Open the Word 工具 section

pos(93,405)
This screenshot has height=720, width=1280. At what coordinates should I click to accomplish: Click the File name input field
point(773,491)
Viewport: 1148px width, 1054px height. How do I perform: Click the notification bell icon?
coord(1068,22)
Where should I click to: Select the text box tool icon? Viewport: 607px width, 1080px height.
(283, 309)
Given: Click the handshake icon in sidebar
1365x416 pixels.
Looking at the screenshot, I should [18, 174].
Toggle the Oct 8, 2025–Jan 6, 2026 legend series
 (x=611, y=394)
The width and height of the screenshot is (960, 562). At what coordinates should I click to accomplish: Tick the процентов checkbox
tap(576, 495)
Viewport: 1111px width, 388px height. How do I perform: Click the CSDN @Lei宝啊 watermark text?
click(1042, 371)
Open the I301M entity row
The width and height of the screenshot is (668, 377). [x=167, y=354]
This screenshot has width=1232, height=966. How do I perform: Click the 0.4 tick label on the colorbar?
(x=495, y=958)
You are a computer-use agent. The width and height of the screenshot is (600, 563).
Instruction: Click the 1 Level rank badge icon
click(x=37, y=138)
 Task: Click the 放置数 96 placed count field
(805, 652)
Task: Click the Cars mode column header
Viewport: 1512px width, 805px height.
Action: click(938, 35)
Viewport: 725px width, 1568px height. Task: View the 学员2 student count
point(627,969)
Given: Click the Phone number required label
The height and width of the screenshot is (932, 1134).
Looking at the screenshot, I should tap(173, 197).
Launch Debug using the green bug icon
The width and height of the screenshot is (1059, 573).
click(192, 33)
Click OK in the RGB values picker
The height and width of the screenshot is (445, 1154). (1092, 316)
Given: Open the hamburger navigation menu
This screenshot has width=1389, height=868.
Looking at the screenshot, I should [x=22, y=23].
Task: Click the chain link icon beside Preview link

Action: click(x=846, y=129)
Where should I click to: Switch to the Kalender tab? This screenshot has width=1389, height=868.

■ **Written task**: Turn every line of the items above into a JSON list of strings, one string per line, leaving out the blank lines.

■ **Solution to this problem**:
[
  "Open the Word 工具 section",
  "pos(93,405)",
  "This screenshot has height=720, width=1280. At what coordinates should I click to accomplish: Click the File name input field",
  "point(773,491)",
  "Viewport: 1148px width, 1054px height. How do I perform: Click the notification bell icon?",
  "coord(1068,22)",
  "Where should I click to: Select the text box tool icon? Viewport: 607px width, 1080px height.",
  "(283, 309)",
  "Given: Click the handshake icon in sidebar",
  "1365x416 pixels.",
  "Looking at the screenshot, I should [18, 174].",
  "Toggle the Oct 8, 2025–Jan 6, 2026 legend series",
  " (x=611, y=394)",
  "The width and height of the screenshot is (960, 562). At what coordinates should I click to accomplish: Tick the процентов checkbox",
  "tap(576, 495)",
  "Viewport: 1111px width, 388px height. How do I perform: Click the CSDN @Lei宝啊 watermark text?",
  "click(1042, 371)",
  "Open the I301M entity row",
  "The width and height of the screenshot is (668, 377). [x=167, y=354]",
  "This screenshot has width=1232, height=966. How do I perform: Click the 0.4 tick label on the colorbar?",
  "(x=495, y=958)",
  "You are a computer-use agent. The width and height of the screenshot is (600, 563).",
  "Instruction: Click the 1 Level rank badge icon",
  "click(x=37, y=138)",
  " Task: Click the 放置数 96 placed count field",
  "(805, 652)",
  "Task: Click the Cars mode column header",
  "Viewport: 1512px width, 805px height.",
  "Action: click(938, 35)",
  "Viewport: 725px width, 1568px height. Task: View the 学员2 student count",
  "point(627,969)",
  "Given: Click the Phone number required label",
  "The height and width of the screenshot is (932, 1134).",
  "Looking at the screenshot, I should tap(173, 197).",
  "Launch Debug using the green bug icon",
  "The width and height of the screenshot is (1059, 573).",
  "click(192, 33)",
  "Click OK in the RGB values picker",
  "The height and width of the screenshot is (445, 1154). (1092, 316)",
  "Given: Open the hamburger navigation menu",
  "This screenshot has width=1389, height=868.",
  "Looking at the screenshot, I should [x=22, y=23].",
  "Task: Click the chain link icon beside Preview link",
  "Action: click(x=846, y=129)",
  "Where should I click to: Switch to the Kalender tab? This screenshot has width=1389, height=868."
]